* BEGIN Passage shown *

JANKGA PKPT’s consensus-oriented leadership resulted in a revised version of the domestic violence bill that was strongly supported by all women’s groups regardless of their religious or class orientation. The bill was submitted to parliament in 2002, but required two more years of pressure on the government and parliament before the legislation was enacted in 2004.

Civic Environment

The end of President Suharto’s authoritarian regime in 1998 brought about a gradual transition to democracy. Suharto’s successor was his vice president and long-time crony, B.J. Habibie. Facing pressure for reform and demonstrations calling for his resignation, Habibie lifted numerous bans on freedom of expression and association, scrapped restrictions on political parties and scheduled elections for June 1999. Over ninety parties registered to compete in Indonesia’s first free elections in more than forty years. The victor was Abdurrahman Wahid, the leader of Indonesia’s [5] largest Muslim organization. Wahid represented moderate Islam and was considered a democratic reformer. Nonetheless, his leadership was erratic and corruption allegations led to his impeachment in 2001. He was succeeded by his vice president, Megawati Sukarnoputri, a moderate nationalist reformer. Megawati remained in office until new elections were held in 2004, the year the domestic violence law was enacted.

The relatively open political environment from 1998 onward enabled citizens to actively organize and advocate for their interests. Between 1998 and 1999, Indonesia progressed from a rating of “Not Free” to “Partly Free,” according to Freedom House assessments of civil and political liberties. Illustrating the changing nature of the relationship between government and society, within months of becoming president Habibie responded to demands from women’s organizations and created the National Commission on Violence Against Women. By the early 2000s, many effective and outspoken human rights groups existed. Women’s groups, previously concentrated around the capital, spread throughout the country. The media was vibrant and fairly free and the state generally protected and recognized the rights of civic, business, and political associations to organize and engage in advocacy.

Indonesian Women Campaigning Against Domestic Violence.

However, by the early 2000s, there were instances of government monitoring and interference with civil society organizations. Under President Megawati, the number of political prisoners increased due to a legal provision making it a crime to insult the president or vice president. Problems such as endemic corruption, ethnic and religious violence, and a volatile economy plagued successive governments. In 2004, Indonesia was ranked 133 out of 146 countries by Transparency International’s Corruption Perceptions Index. Nonetheless, the shift from “Not Free” to “Partly Free” in 1998-1999 opened a small window for citizens to demand basic rights and accountable governance. Activists made incremental progress and in 2006, for the first time, Indonesia earned a Freedom House rating of “Free.”

* END Passage shown *
* BEGIN Supplied material *

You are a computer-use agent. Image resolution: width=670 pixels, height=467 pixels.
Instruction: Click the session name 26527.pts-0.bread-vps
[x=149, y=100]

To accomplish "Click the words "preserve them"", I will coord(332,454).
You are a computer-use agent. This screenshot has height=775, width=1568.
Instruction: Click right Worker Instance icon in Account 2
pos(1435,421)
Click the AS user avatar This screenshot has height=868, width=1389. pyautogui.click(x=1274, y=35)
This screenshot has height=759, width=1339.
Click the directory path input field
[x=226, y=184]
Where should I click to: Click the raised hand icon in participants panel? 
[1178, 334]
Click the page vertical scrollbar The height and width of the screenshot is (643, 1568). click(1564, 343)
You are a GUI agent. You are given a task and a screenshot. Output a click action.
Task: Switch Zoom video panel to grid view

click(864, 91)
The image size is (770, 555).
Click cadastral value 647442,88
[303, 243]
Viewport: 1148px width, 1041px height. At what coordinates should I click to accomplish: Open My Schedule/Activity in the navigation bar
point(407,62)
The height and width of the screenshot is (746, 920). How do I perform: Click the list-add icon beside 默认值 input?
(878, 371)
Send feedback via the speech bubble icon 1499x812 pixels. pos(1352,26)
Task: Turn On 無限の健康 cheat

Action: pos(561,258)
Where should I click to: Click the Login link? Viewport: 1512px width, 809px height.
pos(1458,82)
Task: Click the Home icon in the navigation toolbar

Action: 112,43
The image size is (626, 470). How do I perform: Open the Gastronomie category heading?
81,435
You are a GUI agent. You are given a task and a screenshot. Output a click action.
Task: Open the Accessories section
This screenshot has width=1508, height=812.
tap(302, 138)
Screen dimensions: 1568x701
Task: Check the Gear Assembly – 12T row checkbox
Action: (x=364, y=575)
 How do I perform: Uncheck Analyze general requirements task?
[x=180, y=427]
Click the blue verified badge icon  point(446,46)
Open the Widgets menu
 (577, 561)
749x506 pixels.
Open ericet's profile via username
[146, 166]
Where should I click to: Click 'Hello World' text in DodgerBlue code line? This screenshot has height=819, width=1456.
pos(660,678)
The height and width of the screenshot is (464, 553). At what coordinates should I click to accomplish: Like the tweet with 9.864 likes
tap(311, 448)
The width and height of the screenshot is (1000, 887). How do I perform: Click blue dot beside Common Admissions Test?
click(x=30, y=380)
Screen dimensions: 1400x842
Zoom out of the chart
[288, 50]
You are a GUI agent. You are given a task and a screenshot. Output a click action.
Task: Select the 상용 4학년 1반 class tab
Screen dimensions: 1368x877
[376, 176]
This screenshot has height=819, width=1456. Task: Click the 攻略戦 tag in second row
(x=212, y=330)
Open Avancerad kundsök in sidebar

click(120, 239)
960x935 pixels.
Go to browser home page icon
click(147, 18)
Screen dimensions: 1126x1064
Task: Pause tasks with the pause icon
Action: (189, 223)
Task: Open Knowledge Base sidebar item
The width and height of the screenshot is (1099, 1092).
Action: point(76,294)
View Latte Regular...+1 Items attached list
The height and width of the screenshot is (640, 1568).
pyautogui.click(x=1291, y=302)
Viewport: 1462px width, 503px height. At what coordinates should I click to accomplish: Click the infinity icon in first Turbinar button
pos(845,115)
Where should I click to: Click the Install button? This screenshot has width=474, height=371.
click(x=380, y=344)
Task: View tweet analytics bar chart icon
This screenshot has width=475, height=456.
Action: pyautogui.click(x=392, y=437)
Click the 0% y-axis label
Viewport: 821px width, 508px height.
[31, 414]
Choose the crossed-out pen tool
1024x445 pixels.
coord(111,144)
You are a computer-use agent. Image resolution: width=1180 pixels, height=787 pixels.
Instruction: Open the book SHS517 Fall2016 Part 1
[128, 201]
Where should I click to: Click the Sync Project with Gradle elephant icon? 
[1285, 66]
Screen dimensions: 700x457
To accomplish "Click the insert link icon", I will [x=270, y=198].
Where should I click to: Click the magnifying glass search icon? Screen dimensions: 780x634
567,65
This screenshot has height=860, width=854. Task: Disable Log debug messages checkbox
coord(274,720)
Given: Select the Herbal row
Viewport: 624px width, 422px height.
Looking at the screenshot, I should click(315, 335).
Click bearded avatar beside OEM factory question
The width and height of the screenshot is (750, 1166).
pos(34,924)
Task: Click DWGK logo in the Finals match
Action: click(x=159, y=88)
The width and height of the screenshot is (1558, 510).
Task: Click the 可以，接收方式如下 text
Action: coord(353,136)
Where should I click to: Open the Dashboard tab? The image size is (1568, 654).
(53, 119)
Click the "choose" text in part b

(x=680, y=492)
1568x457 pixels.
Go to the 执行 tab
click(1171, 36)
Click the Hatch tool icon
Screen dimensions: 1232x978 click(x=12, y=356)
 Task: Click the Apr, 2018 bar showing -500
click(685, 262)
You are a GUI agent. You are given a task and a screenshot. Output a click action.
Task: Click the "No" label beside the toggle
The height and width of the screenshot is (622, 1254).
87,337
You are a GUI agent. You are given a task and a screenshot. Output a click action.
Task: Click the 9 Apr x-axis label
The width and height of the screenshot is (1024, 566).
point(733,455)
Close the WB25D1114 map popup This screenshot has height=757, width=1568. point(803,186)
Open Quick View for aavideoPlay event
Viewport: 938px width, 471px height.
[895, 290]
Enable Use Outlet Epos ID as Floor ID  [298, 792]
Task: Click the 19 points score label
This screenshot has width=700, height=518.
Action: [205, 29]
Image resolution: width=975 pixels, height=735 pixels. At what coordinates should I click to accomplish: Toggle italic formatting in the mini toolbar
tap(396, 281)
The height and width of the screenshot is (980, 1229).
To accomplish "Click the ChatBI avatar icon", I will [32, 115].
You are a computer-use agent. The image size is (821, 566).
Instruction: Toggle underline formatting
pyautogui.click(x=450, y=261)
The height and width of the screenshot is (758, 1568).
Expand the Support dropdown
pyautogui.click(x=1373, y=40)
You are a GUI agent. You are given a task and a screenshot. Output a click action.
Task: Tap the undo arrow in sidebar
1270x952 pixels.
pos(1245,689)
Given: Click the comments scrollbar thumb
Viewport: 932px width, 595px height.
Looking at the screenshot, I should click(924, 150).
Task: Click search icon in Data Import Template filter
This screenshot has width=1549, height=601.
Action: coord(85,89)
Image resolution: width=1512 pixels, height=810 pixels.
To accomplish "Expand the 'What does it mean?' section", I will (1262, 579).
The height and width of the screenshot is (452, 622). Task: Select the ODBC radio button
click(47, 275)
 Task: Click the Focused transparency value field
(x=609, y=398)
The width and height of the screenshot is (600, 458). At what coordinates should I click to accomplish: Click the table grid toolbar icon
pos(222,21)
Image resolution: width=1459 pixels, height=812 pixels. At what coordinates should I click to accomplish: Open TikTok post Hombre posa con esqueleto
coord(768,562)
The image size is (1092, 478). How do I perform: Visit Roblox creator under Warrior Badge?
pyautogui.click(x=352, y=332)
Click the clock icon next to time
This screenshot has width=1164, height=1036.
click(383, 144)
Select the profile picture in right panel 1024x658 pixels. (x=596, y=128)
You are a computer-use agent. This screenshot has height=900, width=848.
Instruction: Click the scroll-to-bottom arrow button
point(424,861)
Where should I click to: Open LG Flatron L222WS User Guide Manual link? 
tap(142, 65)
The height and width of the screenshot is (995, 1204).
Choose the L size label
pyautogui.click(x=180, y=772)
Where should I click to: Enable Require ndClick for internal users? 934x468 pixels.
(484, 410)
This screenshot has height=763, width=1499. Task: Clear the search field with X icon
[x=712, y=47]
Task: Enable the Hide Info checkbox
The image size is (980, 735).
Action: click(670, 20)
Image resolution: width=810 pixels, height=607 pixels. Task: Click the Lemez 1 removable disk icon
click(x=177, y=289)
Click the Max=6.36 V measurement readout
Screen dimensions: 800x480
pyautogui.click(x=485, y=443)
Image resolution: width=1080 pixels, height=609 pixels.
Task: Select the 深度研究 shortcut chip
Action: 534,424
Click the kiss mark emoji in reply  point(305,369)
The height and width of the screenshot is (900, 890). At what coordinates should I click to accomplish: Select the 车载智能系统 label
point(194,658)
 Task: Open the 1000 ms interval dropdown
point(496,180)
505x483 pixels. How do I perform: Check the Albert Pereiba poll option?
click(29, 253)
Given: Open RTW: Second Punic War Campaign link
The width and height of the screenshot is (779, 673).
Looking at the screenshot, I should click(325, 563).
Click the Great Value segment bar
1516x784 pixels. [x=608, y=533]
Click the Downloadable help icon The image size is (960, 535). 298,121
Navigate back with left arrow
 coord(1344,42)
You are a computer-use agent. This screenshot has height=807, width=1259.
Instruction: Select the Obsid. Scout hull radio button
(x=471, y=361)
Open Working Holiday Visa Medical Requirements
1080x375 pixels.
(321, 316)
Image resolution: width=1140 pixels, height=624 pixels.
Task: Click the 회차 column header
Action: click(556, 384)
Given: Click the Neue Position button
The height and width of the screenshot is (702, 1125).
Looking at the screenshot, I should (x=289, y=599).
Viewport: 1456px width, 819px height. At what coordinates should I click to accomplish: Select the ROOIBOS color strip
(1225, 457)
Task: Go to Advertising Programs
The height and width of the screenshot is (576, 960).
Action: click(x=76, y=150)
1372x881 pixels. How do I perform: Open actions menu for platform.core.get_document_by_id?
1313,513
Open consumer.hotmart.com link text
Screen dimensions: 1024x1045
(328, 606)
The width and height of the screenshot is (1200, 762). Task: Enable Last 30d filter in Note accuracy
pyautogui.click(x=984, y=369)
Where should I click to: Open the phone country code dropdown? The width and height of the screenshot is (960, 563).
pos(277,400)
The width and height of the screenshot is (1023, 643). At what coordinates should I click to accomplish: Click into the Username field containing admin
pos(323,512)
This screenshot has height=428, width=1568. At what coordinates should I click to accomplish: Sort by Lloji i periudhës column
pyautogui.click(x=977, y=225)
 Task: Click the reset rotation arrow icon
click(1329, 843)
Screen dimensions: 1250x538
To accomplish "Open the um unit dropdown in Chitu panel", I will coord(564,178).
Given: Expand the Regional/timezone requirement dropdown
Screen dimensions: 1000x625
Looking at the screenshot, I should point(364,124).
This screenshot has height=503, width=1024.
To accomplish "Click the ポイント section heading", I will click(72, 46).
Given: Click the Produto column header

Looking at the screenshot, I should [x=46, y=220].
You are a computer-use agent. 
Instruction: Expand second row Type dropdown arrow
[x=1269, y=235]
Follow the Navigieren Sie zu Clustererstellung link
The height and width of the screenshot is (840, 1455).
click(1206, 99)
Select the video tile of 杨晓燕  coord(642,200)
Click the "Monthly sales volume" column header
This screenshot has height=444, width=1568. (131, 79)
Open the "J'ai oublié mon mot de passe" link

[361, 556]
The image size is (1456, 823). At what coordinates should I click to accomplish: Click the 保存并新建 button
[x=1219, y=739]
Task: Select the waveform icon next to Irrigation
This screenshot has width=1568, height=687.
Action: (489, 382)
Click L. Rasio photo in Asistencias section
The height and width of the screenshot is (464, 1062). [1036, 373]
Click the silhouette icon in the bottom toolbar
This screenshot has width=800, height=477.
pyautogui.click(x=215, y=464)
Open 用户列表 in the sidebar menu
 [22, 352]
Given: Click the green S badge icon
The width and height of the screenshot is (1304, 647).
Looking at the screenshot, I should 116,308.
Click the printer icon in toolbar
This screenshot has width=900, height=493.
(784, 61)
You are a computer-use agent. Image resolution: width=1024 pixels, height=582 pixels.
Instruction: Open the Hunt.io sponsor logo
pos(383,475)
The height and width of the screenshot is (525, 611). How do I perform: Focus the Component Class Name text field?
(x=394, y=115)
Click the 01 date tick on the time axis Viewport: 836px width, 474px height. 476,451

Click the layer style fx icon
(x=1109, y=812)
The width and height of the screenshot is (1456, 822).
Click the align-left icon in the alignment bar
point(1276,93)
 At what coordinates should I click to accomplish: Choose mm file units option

* END Supplied material *

• [Work to be completed] Render into Spanish the following sentence from the passage on Indonesia's civic environment: "Women’s groups, previously concentrated around the capital, spread throughout the country."

• [Task output] Los grupos de mujeres, antes concentrados en torno a la capital, se extendieron por todo el país.